В то же время есть и много позитивных ноток. Наливкины пишут, что женщины общительны, энергичны и быстро приспосабливаются. Они положительно отзываются об общей черте народа стоически претерпевать физическую боль, будь то роды для женщин, или операции для мужчин. В иных описаниях они сопереживают бедной старушке на базаре, продающей единственные коралловые бусы своей внучки, чтобы добыть им обеим на пропитание.
Авторы стараются быть объективными в суждениях. Например, они пишут, что им приходилось видеть мальчиков и девочек, бежавших от учёбы из-за побоев, которые практиковались многими учителями. Наливкины справедливо подмечают, что битьё было присуще и самим русским до последнего времени[34]. Они также иронизируют по поводу различий между драками русских и местных в пользу сартов: «разодрались два сарта, разодрались конечно не a la russe, т.е без вышибания зубов, без сворачивания шей и другого членовредительства, а чинно, по сартовски»[35]. В другом случае они отмечают, что права женщин после развода (независимо от того какой по счету она была) были защищены лучше нежели права любовниц-актрис в русском обществе[36].
Несмотря на определённое снисходительное отношение к местному населению, в книге также чувствуются симпатия и юмор.
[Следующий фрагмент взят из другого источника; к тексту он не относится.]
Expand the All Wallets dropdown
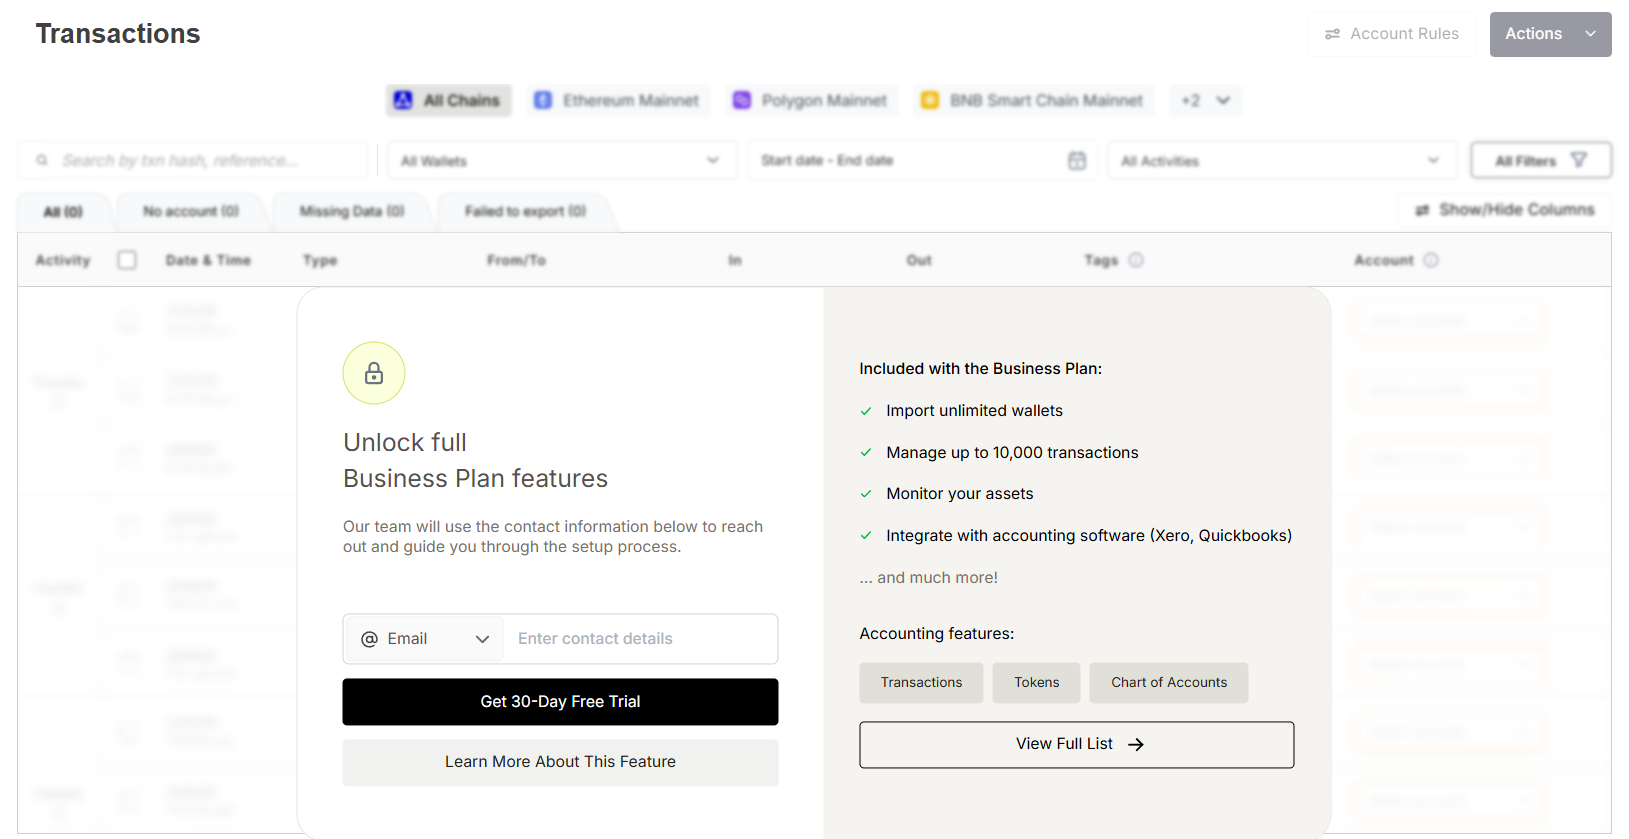The height and width of the screenshot is (839, 1629). tap(561, 161)
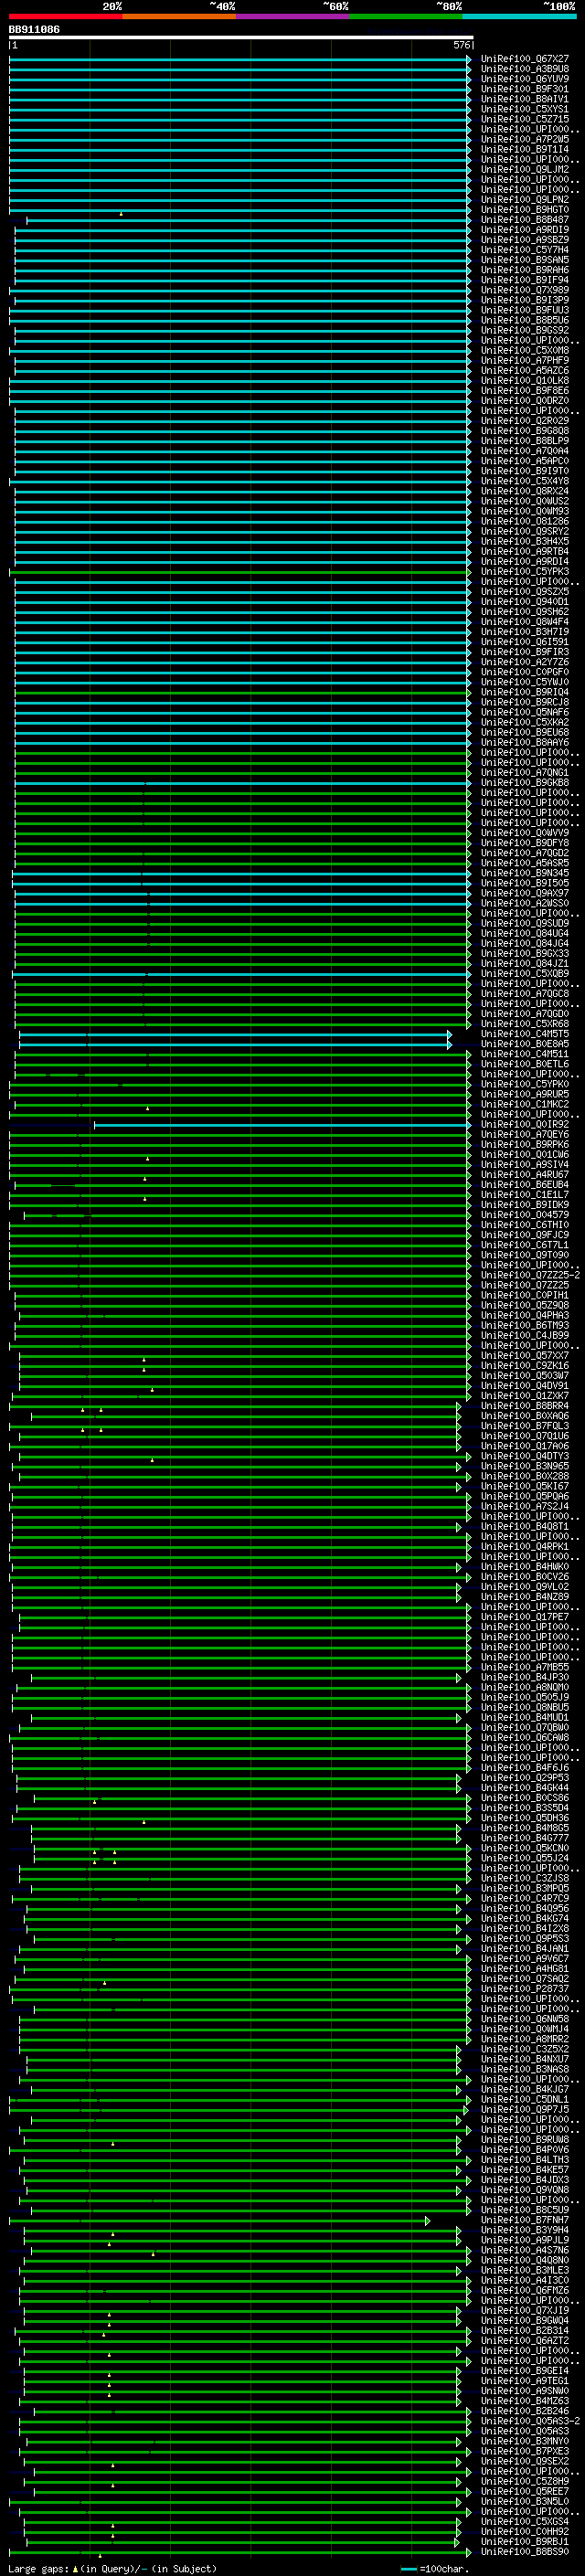The image size is (585, 2576).
Task: Click the cyan =100char scale legend line
Action: (x=408, y=2569)
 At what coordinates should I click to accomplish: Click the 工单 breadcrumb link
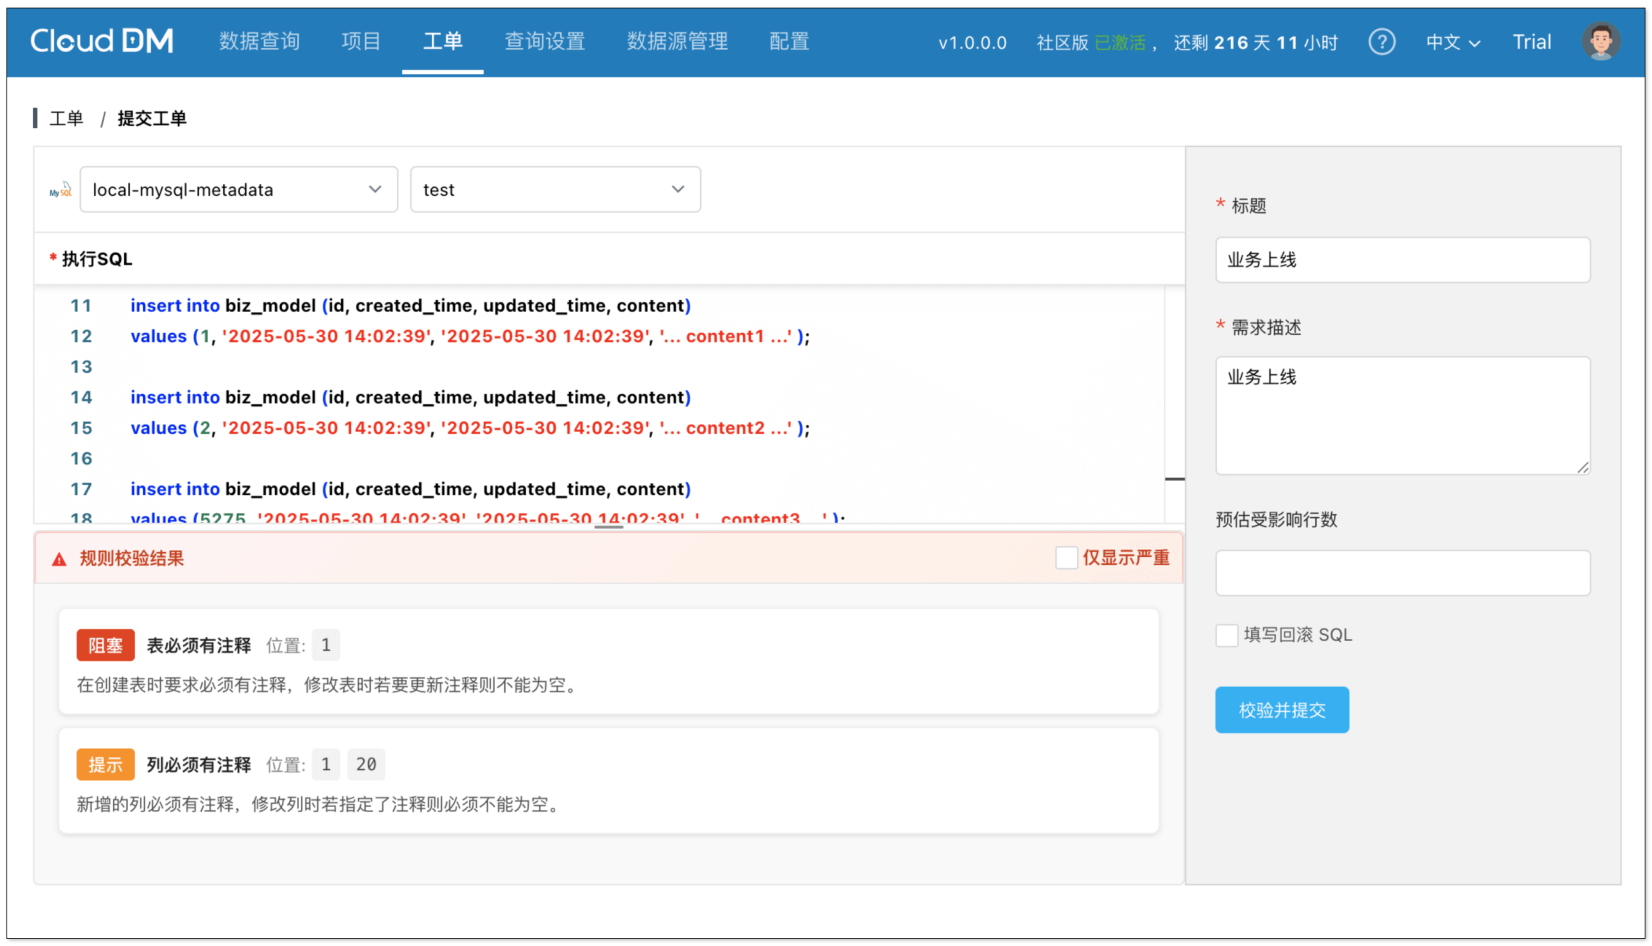point(67,119)
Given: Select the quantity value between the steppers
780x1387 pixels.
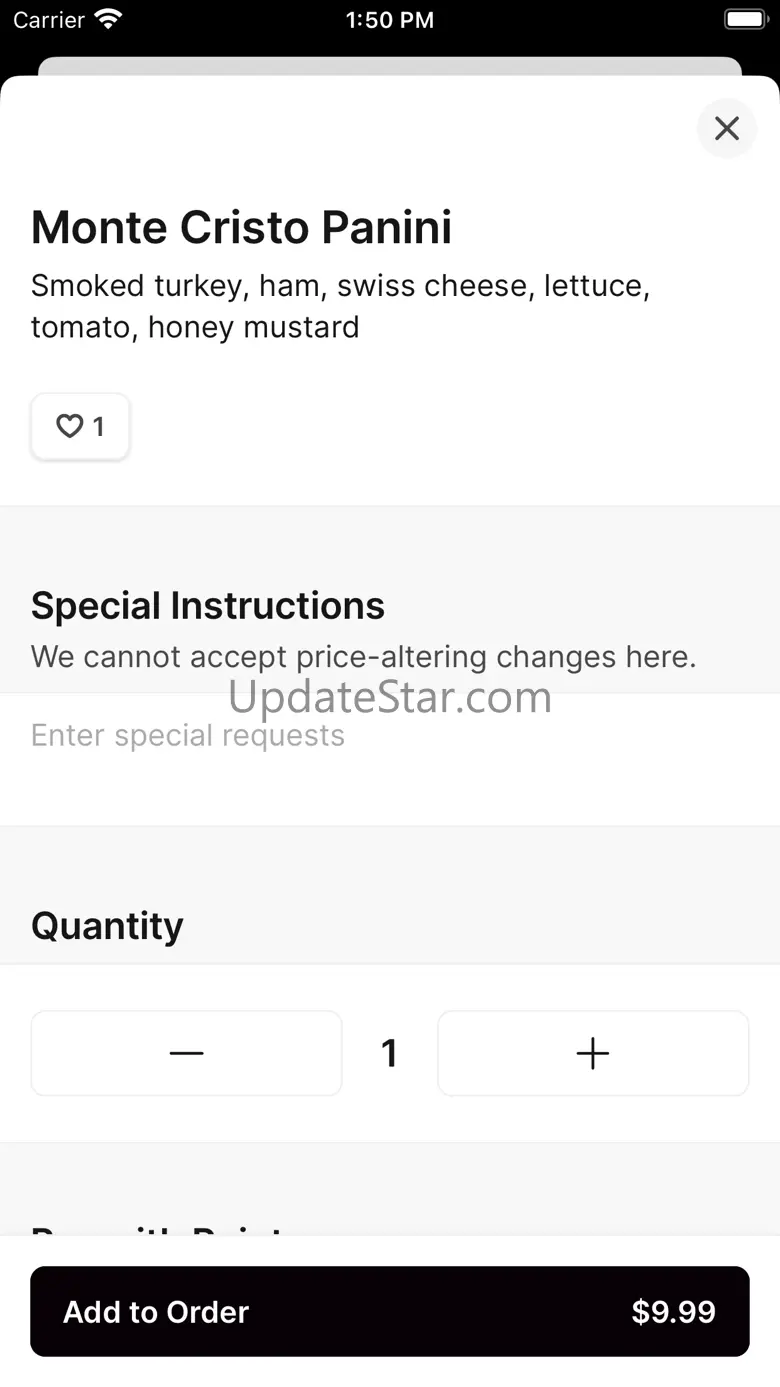Looking at the screenshot, I should pos(390,1053).
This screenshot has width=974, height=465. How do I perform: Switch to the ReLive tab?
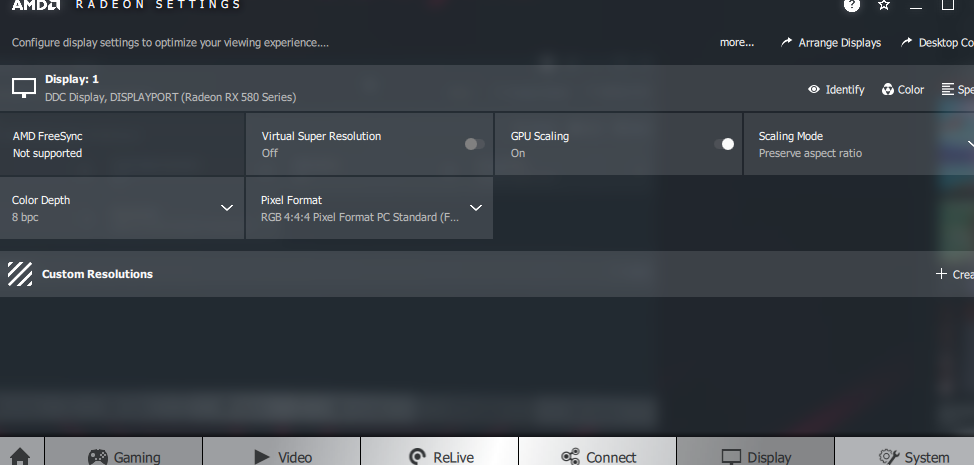click(439, 457)
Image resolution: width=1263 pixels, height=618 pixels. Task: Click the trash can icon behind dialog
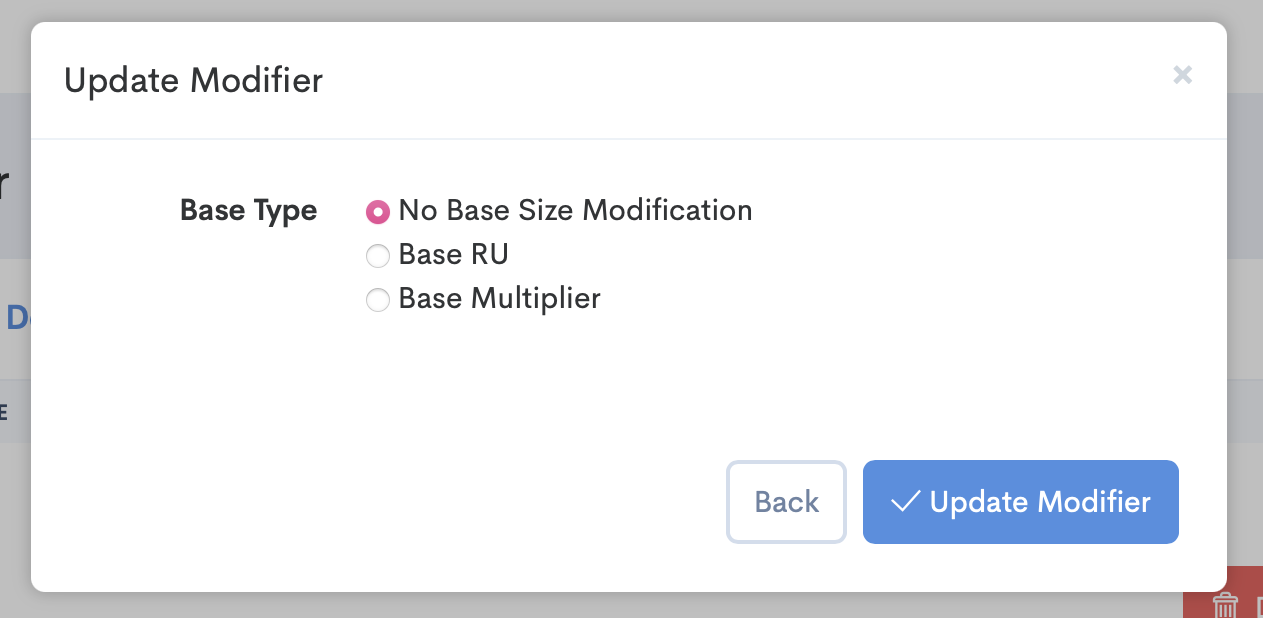pyautogui.click(x=1225, y=604)
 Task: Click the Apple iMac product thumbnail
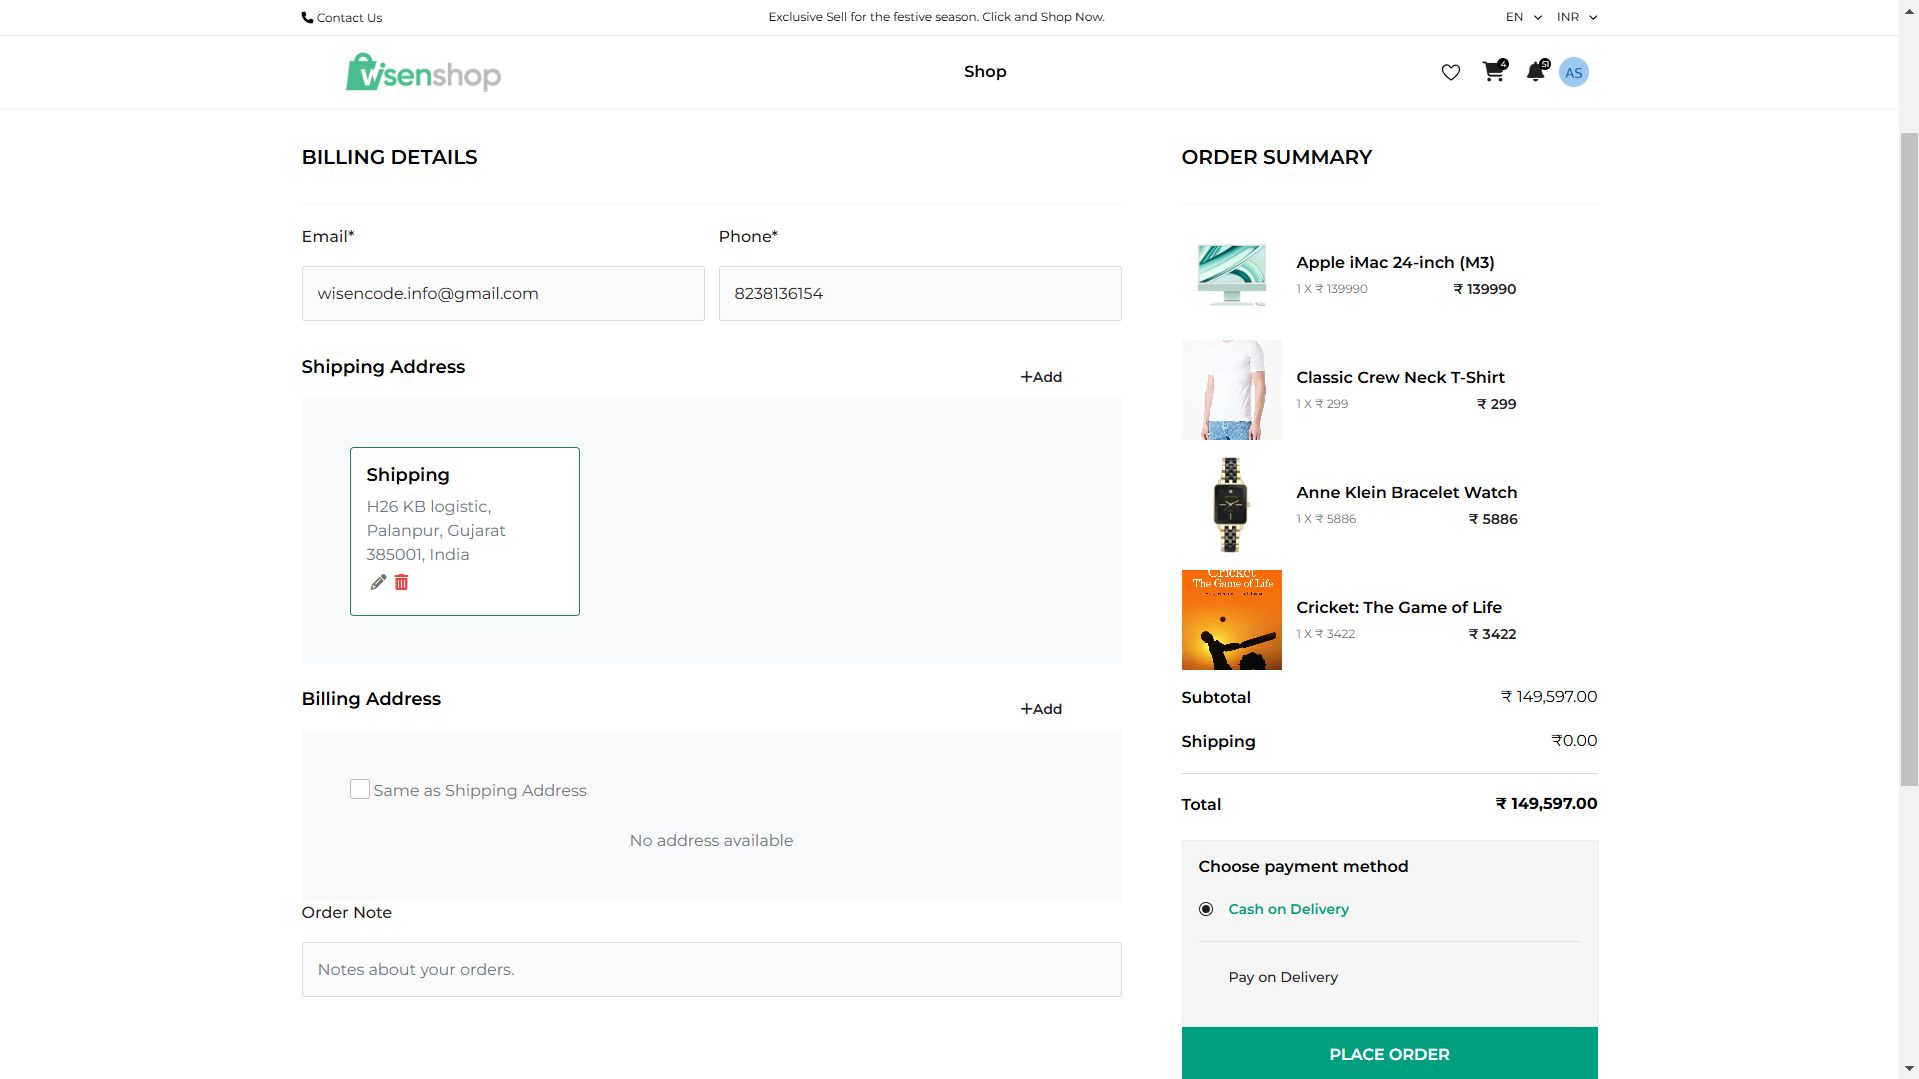coord(1231,275)
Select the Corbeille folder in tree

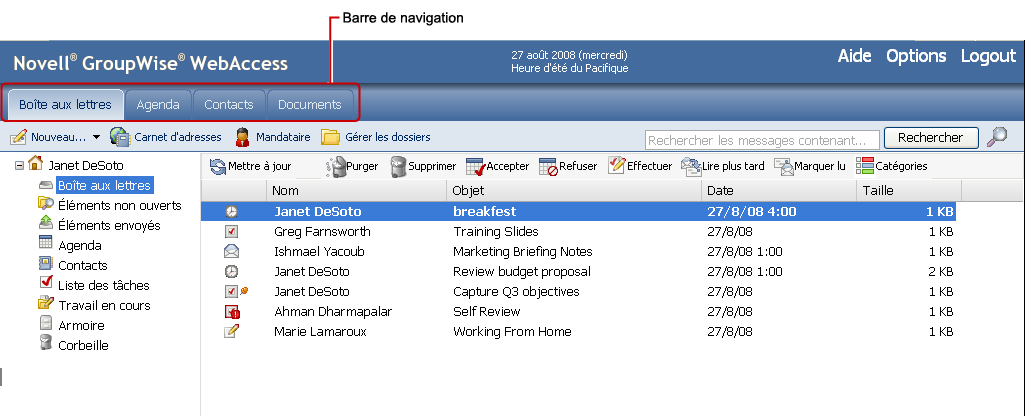(83, 345)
Это говорит в пользу мнения о том, что тон замечаний Наливкиных отличался большим человеколюбием нежели работы предыдущих русских ориенталистов[37]. Вместе с тем, самой большой ценностью их этнографии остаётся, конечно, детальное описание увиденного позволяющего вернуться в прошлое Центральной Азии и почувствовать атмосферу того времени.